0

Spark Version : 3.3.0 pyspark Version: 3.1.1 python Version: 3.7.9

I am trying to work with the functionality of pyspark.pandas. I created a pyspark.pandas dataframe and converted it into spark data frame using df.to_spark() function. After that I registered the df as a temp table using the functionality spark_df.registerTempTable("Table_Name").

Finally, I want to delete the data on basis of a few columns of this temp table.

This part gives me the error that non-determisitic expressions are not allowed.

from pyspark import pandas as ps
from spark_sdk.sql import SparkSql
sql = SparkSql()

data = [['tom', '10'], ['nick', '15'], ['juli', '14']]

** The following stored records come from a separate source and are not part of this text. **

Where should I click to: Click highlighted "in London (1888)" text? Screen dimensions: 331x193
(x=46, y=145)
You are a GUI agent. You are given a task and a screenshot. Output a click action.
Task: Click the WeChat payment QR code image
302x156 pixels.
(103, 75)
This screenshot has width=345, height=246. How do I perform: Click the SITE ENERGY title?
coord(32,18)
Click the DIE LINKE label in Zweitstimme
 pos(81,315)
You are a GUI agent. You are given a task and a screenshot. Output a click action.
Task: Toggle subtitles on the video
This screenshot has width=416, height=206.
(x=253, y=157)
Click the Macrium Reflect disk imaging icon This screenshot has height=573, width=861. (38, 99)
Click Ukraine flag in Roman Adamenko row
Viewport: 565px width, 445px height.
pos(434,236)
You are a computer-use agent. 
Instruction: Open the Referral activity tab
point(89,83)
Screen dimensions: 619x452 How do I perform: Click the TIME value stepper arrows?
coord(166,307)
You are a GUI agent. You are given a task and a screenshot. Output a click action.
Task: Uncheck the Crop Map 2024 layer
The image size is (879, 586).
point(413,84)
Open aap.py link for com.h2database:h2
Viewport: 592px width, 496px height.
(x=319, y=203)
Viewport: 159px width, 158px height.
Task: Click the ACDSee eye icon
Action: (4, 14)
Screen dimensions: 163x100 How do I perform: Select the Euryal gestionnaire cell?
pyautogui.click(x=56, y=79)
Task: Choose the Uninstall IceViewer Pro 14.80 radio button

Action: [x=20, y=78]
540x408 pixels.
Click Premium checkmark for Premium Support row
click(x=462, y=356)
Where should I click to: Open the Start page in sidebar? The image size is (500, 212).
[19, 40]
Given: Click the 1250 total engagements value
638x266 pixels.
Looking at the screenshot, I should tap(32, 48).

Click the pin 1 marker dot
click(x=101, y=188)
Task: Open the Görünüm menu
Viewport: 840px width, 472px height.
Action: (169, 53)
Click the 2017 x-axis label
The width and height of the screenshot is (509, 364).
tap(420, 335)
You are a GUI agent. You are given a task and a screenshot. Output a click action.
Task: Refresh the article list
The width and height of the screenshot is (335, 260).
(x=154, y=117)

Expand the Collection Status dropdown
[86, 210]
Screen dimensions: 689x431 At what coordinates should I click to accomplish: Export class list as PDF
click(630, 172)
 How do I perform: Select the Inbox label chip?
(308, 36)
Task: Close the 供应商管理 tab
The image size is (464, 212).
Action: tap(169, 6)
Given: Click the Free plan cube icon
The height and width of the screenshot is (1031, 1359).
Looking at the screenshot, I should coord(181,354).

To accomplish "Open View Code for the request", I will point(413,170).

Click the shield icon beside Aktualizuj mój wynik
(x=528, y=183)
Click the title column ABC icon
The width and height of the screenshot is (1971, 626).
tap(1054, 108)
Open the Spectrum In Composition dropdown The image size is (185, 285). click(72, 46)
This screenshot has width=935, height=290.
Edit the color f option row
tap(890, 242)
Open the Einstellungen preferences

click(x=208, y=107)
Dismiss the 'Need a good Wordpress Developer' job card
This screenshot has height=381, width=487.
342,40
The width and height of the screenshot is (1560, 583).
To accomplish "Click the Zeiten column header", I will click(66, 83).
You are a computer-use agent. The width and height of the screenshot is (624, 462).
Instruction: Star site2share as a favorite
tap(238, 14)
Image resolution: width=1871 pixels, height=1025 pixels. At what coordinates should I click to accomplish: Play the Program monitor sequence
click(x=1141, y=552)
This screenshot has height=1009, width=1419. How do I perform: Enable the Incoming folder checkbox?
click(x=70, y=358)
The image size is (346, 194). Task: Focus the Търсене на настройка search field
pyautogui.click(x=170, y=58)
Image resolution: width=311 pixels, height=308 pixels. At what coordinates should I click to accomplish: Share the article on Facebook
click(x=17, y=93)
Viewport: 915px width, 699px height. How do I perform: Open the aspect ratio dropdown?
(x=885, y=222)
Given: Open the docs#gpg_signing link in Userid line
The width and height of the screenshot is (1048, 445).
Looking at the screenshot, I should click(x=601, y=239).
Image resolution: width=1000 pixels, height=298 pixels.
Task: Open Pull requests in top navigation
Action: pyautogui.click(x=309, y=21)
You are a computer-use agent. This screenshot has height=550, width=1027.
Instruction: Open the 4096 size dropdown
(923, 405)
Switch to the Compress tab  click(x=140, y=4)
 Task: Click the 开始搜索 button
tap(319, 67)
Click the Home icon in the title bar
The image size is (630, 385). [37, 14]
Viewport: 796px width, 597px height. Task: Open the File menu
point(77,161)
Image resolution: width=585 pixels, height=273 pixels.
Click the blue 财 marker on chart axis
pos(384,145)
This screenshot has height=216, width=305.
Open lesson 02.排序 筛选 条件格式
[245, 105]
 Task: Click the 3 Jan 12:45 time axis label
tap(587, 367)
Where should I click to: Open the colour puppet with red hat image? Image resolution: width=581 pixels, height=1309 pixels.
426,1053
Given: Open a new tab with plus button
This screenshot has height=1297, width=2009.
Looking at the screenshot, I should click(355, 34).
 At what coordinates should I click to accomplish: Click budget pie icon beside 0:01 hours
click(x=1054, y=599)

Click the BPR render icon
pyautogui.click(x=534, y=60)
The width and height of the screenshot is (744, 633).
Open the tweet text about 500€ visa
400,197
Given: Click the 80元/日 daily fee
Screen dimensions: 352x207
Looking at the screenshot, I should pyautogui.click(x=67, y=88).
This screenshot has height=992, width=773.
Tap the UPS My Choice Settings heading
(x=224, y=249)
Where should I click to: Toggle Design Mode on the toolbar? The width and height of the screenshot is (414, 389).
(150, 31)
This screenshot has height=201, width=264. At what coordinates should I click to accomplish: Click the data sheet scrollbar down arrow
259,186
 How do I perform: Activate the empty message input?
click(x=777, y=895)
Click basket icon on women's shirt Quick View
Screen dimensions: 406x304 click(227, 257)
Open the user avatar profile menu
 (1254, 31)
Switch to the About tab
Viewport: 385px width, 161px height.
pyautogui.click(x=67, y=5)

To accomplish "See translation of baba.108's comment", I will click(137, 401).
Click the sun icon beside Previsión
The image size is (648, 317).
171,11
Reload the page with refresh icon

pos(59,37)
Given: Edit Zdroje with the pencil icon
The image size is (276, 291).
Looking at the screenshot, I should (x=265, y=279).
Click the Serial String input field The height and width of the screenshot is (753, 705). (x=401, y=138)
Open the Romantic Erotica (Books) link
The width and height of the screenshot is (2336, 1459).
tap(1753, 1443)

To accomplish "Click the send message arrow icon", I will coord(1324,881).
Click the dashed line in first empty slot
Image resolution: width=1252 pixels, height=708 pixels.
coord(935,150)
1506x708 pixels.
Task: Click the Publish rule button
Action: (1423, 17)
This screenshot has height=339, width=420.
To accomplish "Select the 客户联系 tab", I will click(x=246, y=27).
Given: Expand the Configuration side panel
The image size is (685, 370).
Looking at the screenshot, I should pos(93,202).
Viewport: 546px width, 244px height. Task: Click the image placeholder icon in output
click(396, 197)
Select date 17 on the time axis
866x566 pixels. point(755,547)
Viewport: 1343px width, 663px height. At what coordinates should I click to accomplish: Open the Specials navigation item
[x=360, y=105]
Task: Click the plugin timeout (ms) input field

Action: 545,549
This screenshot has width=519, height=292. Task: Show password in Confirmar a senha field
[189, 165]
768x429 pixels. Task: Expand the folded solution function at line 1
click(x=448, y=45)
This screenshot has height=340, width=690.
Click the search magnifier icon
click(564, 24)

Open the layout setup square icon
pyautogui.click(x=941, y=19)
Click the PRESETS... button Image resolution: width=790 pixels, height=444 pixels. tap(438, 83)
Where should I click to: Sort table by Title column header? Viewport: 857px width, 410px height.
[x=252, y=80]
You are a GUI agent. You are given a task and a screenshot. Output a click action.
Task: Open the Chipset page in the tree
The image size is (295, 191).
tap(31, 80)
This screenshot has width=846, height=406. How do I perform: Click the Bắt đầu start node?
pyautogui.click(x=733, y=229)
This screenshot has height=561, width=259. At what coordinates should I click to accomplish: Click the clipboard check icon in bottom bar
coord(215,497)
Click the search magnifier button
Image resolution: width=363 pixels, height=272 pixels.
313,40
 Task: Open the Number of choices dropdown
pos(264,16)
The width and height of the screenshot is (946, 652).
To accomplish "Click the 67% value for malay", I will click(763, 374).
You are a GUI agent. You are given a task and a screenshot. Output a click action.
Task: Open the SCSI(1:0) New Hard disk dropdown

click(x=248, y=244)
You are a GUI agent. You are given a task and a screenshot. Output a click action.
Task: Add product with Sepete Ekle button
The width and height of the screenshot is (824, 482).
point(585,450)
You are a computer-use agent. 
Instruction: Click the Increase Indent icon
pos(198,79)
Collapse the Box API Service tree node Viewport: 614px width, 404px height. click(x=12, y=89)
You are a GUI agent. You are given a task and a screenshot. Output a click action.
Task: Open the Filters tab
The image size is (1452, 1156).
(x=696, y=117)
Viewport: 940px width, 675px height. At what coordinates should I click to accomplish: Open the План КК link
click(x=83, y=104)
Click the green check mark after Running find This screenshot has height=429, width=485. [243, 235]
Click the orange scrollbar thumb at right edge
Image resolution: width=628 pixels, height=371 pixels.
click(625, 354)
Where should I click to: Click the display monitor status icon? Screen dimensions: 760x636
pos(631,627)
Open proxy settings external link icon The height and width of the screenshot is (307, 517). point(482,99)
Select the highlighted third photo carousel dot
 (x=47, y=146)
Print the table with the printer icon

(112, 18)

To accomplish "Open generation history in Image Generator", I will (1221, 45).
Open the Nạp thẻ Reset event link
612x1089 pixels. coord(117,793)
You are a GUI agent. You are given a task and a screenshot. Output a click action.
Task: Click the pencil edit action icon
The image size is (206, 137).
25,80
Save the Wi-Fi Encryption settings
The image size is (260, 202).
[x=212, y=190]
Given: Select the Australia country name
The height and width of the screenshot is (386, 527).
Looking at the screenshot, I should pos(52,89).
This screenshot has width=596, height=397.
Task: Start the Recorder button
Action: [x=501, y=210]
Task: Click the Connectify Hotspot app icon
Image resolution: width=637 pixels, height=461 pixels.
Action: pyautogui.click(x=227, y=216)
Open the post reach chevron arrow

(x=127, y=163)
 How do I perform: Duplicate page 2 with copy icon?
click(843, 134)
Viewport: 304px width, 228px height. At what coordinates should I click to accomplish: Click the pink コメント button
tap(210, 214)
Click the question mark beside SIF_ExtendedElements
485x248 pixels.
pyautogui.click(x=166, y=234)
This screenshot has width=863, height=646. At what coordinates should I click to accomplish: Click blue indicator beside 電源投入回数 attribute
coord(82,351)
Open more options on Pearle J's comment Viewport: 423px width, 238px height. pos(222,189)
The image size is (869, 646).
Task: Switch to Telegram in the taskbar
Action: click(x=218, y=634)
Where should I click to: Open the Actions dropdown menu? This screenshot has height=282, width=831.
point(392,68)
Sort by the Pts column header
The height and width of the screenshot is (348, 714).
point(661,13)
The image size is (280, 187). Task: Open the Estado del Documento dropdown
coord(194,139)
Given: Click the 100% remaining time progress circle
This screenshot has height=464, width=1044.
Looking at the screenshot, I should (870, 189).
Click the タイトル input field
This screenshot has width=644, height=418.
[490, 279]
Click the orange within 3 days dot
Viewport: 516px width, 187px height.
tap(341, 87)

# Create the pyspark-pandas DataFrame
df = ps.DataFrame(data, columns=['Name', 'Age'])
pandas_df = df.to_spark()
s_df = pandas_df

#Registering a temp table of DF
s_df.registerTempTable("temp_table")
temp = sql.execute_query(query="select * from temp_table")
print(temp.show())

#Creating a table x 
create_query = f"create table x(Name String, Age String)"
sql.execute_query(query=create_query)

#Final Delete query that fails
delete_query = f"delete from x as t1 WHERE t1.name in (SELECT distinct Name from temp_table)"
sql.execute_query(query=delete_query)

The error I get for this is:-

INFO:PSG_LOGGER:Executing Spark Query .. 
    POOL : default 
    QUERY : delete from p.x as t1 WHERE t1.name in (SELECT distinct Name from temp_table)
Traceback (most recent call last):
  File "/Users/puneetjain/Desktop/repos/psg-notebooks-sdk/notebooks/_version.py", line 40, in <module>
    sql.execute_query(query=delete_query)
  File "/Users/puneetjain/Desktop/repos/psg-notebooks-sdk/venv/lib/python3.7/site-packages/spark_sdk/utils/spark/sql.py", line 47, in execute_query
    all_dfs = [self._execute_single_query(query) for query in queries]
  File "/Users/puneetjain/Desktop/repos/psg-notebooks-sdk/venv/lib/python3.7/site-packages/spark_sdk/utils/spark/sql.py", line 47, in <listcomp>
    all_dfs = [self._execute_single_query(query) for query in queries]
  File "/Users/puneetjain/Desktop/repos/psg-notebooks-sdk/venv/lib/python3.7/site-packages/spark_sdk/utils/spark/sql.py", line 36, in _execute_single_query
    return spark.sql(query)
  File "/Users/puneetjain/Desktop/repos/psg-notebooks-sdk/venv/lib/python3.7/site-packages/pyspark/sql/session.py", line 1034, in sql
    return DataFrame(self._jsparkSession.sql(sqlQuery), self)
  File "/Users/puneetjain/Desktop/repos/psg-notebooks-sdk/venv/lib/python3.7/site-packages/py4j/java_gateway.py", line 1322, in __call__
    answer, self.gateway_client, self.target_id, self.name)
  File "/Users/puneetjain/Desktop/repos/psg-notebooks-sdk/venv/lib/python3.7/site-packages/pyspark/sql/utils.py", line 196, in deco
    raise converted from None
pyspark.sql.utils.AnalysisException: nondeterministic expressions are only allowed in
Project, Filter, Aggregate or Window, found:
 (t1.name IN (listquery()))
in operator DeleteFromTable name#29 IN (list#28 [])
               ;
DeleteFromTable name#29 IN (list#28 [])
:  +- Distinct
:     +- Project [Name#1]
:        +- SubqueryAlias temp_table
:           +- View (`temp_table`, [Name#1,Age#2])
:              +- Project [Name#1, Age#2]
:                 +- Project [__index_level_0__#0L, Name#1, Age#2, monotonically_increasing_id() AS __natural_order__#6L]
:                    +- LogicalRDD [__index_level_0__#0L, Name#1, Age#2], false
+- SubqueryAlias t1
   +- SubqueryAlias spark_catalog.p.x
      +- HiveTableRelation [`p`.`x`, org.apache.hadoop.hive.serde2.lazy.LazySimpleSerDe, Data Cols: [Name#29, Age#30], Partition Cols: []]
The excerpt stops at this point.